- Written task 1
Write out the part of the passage on classifying WELD data that opens with the words containing "pkclassify_svm -f 0" and closes with "by pressing ctrl+c.", keeping its wording unchanged.

### Excerpt to read ###

Now we will classify the 6 WELD reflective wavelength band values, that are not labelled as cloudy or saturated by WELD, using this new training shape file as:

pkclassify_svm -f 0 --mask $OUTPUTDIR/mask1-0.tif --mvalue 0 -i $OUTPUTDIR/Bands_stack.tif -t $INSHPDIR/class_b_nb_4svm.shp -o $OUTPUTDIR/classification_svm.tif  

This is a computationally demanding process (can take 3-12 minutes depending on your laptop) and you can terminate it by pressing ctrl+c.

We have already stored a version of the results called classification_svm_cp.tif

We can visualize the classification results as:

openev $OUTPUTDIR/classification_svm.tif

or

openev $OUTPUTDIR/classification_svm_cp.tif

Combined Segmentation Random Forest Classification

Some researchers like to segment satellite data into objects with similar spectral values, and then classify each segment into different classes. There are many ways of segmenting satellite data, in this exercise we will apply the K-means NN unsupervised classier to the WELD data to generate segments. We will then classify the segments using the Random Forest supervised classifier (a recent classifier with some nice properties that we do not have time to describe).

###

- Written task 2
Rewrite the entries below, from their first line through the line containing "click(810, 571)", as a JSON list of strings with one string per line and blank lines omitted.

### Stored data ###

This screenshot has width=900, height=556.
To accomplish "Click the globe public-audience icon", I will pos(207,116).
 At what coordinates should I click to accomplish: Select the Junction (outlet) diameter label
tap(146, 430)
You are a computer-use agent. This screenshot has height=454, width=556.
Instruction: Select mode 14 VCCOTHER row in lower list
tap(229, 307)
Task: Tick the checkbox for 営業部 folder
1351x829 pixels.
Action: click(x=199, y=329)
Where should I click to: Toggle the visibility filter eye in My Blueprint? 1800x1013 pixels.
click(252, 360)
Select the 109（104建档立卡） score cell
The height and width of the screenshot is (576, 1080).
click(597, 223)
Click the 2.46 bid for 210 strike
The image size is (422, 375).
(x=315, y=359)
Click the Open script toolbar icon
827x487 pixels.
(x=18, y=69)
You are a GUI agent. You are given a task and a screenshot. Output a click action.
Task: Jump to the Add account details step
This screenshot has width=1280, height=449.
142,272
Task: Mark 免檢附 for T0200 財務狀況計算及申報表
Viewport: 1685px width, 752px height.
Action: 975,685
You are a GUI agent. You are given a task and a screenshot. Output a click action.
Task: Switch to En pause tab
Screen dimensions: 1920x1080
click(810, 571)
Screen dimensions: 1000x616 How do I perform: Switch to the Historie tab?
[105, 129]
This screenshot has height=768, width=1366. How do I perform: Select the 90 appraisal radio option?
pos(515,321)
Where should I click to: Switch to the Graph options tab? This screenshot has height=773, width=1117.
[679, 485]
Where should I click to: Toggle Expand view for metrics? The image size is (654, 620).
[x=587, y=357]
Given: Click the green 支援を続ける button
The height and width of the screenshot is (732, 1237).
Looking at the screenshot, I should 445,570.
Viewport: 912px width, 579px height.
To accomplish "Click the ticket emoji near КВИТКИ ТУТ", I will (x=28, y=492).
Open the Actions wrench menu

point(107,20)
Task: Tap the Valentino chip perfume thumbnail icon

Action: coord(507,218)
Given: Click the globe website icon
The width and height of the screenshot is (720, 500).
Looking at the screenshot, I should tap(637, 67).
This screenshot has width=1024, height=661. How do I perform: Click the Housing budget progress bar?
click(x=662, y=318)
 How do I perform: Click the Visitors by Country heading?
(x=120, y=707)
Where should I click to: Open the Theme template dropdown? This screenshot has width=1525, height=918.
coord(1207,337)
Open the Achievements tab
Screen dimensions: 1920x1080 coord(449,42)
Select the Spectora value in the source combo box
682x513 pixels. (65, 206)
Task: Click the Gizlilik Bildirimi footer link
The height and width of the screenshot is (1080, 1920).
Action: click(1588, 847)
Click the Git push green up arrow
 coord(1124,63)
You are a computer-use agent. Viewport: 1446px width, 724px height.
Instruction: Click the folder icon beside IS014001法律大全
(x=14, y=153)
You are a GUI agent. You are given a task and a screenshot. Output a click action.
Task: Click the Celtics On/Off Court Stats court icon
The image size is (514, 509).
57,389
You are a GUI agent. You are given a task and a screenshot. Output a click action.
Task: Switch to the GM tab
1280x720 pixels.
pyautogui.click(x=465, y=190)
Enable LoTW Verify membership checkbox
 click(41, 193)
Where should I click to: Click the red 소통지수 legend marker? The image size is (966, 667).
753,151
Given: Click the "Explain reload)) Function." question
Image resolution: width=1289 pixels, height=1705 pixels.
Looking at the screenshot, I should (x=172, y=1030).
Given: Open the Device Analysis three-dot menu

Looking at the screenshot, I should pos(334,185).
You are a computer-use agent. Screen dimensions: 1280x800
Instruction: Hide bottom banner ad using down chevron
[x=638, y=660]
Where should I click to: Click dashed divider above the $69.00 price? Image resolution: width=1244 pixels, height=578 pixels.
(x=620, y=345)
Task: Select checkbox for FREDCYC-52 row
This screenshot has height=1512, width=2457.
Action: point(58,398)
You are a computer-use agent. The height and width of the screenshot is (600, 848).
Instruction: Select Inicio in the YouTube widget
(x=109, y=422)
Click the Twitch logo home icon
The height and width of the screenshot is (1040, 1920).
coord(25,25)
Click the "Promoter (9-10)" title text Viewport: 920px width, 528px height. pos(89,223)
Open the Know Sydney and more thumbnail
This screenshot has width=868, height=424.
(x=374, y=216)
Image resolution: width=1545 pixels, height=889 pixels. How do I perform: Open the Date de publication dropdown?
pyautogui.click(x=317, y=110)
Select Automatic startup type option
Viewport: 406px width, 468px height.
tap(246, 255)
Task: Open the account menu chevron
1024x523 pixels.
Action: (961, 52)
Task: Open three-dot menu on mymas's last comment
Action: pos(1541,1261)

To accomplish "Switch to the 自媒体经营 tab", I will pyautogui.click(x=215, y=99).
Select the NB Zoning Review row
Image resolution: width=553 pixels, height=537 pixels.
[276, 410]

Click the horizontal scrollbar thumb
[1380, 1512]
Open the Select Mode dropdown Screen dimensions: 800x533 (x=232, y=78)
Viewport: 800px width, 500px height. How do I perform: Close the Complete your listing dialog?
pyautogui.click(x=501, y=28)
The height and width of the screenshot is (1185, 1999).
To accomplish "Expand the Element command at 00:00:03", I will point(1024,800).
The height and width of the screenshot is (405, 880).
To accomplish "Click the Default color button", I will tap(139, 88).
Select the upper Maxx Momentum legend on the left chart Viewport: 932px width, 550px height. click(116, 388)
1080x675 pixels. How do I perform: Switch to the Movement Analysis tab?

###

- Complete answer 1
pkclassify_svm -f 0 --mask $OUTPUTDIR/mask1-0.tif --mvalue 0 -i $OUTPUTDIR/Bands_stack.tif -t $INSHPDIR/class_b_nb_4svm.shp -o $OUTPUTDIR/classification_svm.tif  

This is a computationally demanding process (can take 3-12 minutes depending on your laptop) and you can terminate it by pressing ctrl+c.

- Complete answer 2
[
  "This screenshot has width=900, height=556.",
  "To accomplish \"Click the globe public-audience icon\", I will pos(207,116).",
  " At what coordinates should I click to accomplish: Select the Junction (outlet) diameter label",
  "tap(146, 430)",
  "You are a computer-use agent. This screenshot has height=454, width=556.",
  "Instruction: Select mode 14 VCCOTHER row in lower list",
  "tap(229, 307)",
  "Task: Tick the checkbox for 営業部 folder",
  "1351x829 pixels.",
  "Action: click(x=199, y=329)",
  "Where should I click to: Toggle the visibility filter eye in My Blueprint? 1800x1013 pixels.",
  "click(252, 360)",
  "Select the 109（104建档立卡） score cell",
  "The height and width of the screenshot is (576, 1080).",
  "click(597, 223)",
  "Click the 2.46 bid for 210 strike",
  "The image size is (422, 375).",
  "(x=315, y=359)",
  "Click the Open script toolbar icon",
  "827x487 pixels.",
  "(x=18, y=69)",
  "You are a GUI agent. You are given a task and a screenshot. Output a click action.",
  "Task: Jump to the Add account details step",
  "This screenshot has width=1280, height=449.",
  "142,272",
  "Task: Mark 免檢附 for T0200 財務狀況計算及申報表",
  "Viewport: 1685px width, 752px height.",
  "Action: 975,685",
  "You are a GUI agent. You are given a task and a screenshot. Output a click action.",
  "Task: Switch to En pause tab",
  "Screen dimensions: 1920x1080",
  "click(810, 571)"
]